- **Stored dataset listing**:

-- start --

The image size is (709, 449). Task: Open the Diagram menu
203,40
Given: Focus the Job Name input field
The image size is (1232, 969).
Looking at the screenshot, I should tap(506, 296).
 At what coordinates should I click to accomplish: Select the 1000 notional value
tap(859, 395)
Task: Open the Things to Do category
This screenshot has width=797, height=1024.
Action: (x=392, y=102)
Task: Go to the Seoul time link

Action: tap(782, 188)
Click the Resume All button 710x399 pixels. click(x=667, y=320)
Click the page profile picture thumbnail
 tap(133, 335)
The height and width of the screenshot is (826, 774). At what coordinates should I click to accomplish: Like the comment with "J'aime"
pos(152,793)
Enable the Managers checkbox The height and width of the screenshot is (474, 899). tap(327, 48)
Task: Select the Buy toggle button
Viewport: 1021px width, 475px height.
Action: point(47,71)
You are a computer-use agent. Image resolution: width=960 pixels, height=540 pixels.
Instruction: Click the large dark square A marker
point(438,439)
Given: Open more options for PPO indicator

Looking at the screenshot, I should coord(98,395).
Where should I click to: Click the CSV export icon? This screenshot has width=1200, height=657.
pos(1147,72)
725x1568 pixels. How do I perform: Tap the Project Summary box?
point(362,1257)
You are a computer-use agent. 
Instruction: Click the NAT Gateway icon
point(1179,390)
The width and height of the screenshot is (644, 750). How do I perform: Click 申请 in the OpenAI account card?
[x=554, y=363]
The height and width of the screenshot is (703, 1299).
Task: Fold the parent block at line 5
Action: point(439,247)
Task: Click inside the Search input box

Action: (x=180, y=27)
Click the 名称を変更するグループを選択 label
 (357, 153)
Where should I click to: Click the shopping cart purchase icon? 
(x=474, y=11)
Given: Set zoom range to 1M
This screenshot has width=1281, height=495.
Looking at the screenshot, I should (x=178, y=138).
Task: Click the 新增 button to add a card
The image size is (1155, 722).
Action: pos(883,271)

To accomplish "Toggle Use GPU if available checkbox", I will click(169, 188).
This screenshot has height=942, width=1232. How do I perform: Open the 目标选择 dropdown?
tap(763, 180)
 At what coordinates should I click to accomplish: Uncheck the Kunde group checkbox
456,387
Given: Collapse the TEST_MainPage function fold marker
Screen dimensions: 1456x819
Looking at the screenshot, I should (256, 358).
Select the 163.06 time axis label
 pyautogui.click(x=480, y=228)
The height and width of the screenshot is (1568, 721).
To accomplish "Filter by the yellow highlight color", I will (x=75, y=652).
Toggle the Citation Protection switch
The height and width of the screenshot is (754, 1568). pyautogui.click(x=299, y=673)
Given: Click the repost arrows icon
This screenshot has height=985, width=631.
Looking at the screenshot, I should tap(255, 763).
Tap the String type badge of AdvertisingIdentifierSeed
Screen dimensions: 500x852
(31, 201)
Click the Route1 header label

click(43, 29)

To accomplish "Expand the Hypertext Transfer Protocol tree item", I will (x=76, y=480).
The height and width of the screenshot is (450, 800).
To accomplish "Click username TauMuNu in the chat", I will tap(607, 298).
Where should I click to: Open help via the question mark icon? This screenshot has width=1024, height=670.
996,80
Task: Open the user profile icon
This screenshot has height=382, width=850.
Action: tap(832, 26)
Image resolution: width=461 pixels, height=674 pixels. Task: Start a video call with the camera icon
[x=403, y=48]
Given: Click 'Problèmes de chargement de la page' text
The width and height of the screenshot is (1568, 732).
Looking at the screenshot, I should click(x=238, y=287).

-- end --

- **Your objective**:
Reproduce the entire listing above word for word.

- **Correct answer**:
The image size is (709, 449). Task: Open the Diagram menu
203,40
Given: Focus the Job Name input field
The image size is (1232, 969).
Looking at the screenshot, I should tap(506, 296).
 At what coordinates should I click to accomplish: Select the 1000 notional value
tap(859, 395)
Task: Open the Things to Do category
This screenshot has width=797, height=1024.
Action: (x=392, y=102)
Task: Go to the Seoul time link

Action: tap(782, 188)
Click the Resume All button 710x399 pixels. click(x=667, y=320)
Click the page profile picture thumbnail
 tap(133, 335)
The height and width of the screenshot is (826, 774). At what coordinates should I click to accomplish: Like the comment with "J'aime"
pos(152,793)
Enable the Managers checkbox The height and width of the screenshot is (474, 899). tap(327, 48)
Task: Select the Buy toggle button
Viewport: 1021px width, 475px height.
Action: point(47,71)
You are a computer-use agent. Image resolution: width=960 pixels, height=540 pixels.
Instruction: Click the large dark square A marker
point(438,439)
Given: Open more options for PPO indicator

Looking at the screenshot, I should coord(98,395).
Where should I click to: Click the CSV export icon? This screenshot has width=1200, height=657.
pos(1147,72)
725x1568 pixels. How do I perform: Tap the Project Summary box?
point(362,1257)
You are a computer-use agent. 
Instruction: Click the NAT Gateway icon
point(1179,390)
The width and height of the screenshot is (644, 750). How do I perform: Click 申请 in the OpenAI account card?
[x=554, y=363]
The height and width of the screenshot is (703, 1299).
Task: Fold the parent block at line 5
Action: point(439,247)
Task: Click inside the Search input box

Action: (x=180, y=27)
Click the 名称を変更するグループを選択 label
 (357, 153)
Where should I click to: Click the shopping cart purchase icon? 
(x=474, y=11)
Given: Set zoom range to 1M
This screenshot has width=1281, height=495.
Looking at the screenshot, I should (x=178, y=138).
Task: Click the 新增 button to add a card
The image size is (1155, 722).
Action: pos(883,271)

To accomplish "Toggle Use GPU if available checkbox", I will click(169, 188).
This screenshot has height=942, width=1232. How do I perform: Open the 目标选择 dropdown?
tap(763, 180)
 At what coordinates should I click to accomplish: Uncheck the Kunde group checkbox
456,387
Given: Collapse the TEST_MainPage function fold marker
Screen dimensions: 1456x819
Looking at the screenshot, I should (256, 358).
Select the 163.06 time axis label
 pyautogui.click(x=480, y=228)
The height and width of the screenshot is (1568, 721).
To accomplish "Filter by the yellow highlight color", I will (x=75, y=652).
Toggle the Citation Protection switch
The height and width of the screenshot is (754, 1568). pyautogui.click(x=299, y=673)
Given: Click the repost arrows icon
This screenshot has height=985, width=631.
Looking at the screenshot, I should tap(255, 763).
Tap the String type badge of AdvertisingIdentifierSeed
Screen dimensions: 500x852
(31, 201)
Click the Route1 header label

click(43, 29)

To accomplish "Expand the Hypertext Transfer Protocol tree item", I will (x=76, y=480).
The height and width of the screenshot is (450, 800).
To accomplish "Click username TauMuNu in the chat", I will tap(607, 298).
Where should I click to: Open help via the question mark icon? This screenshot has width=1024, height=670.
996,80
Task: Open the user profile icon
This screenshot has height=382, width=850.
Action: tap(832, 26)
Image resolution: width=461 pixels, height=674 pixels. Task: Start a video call with the camera icon
[x=403, y=48]
Given: Click 'Problèmes de chargement de la page' text
The width and height of the screenshot is (1568, 732).
Looking at the screenshot, I should click(x=238, y=287).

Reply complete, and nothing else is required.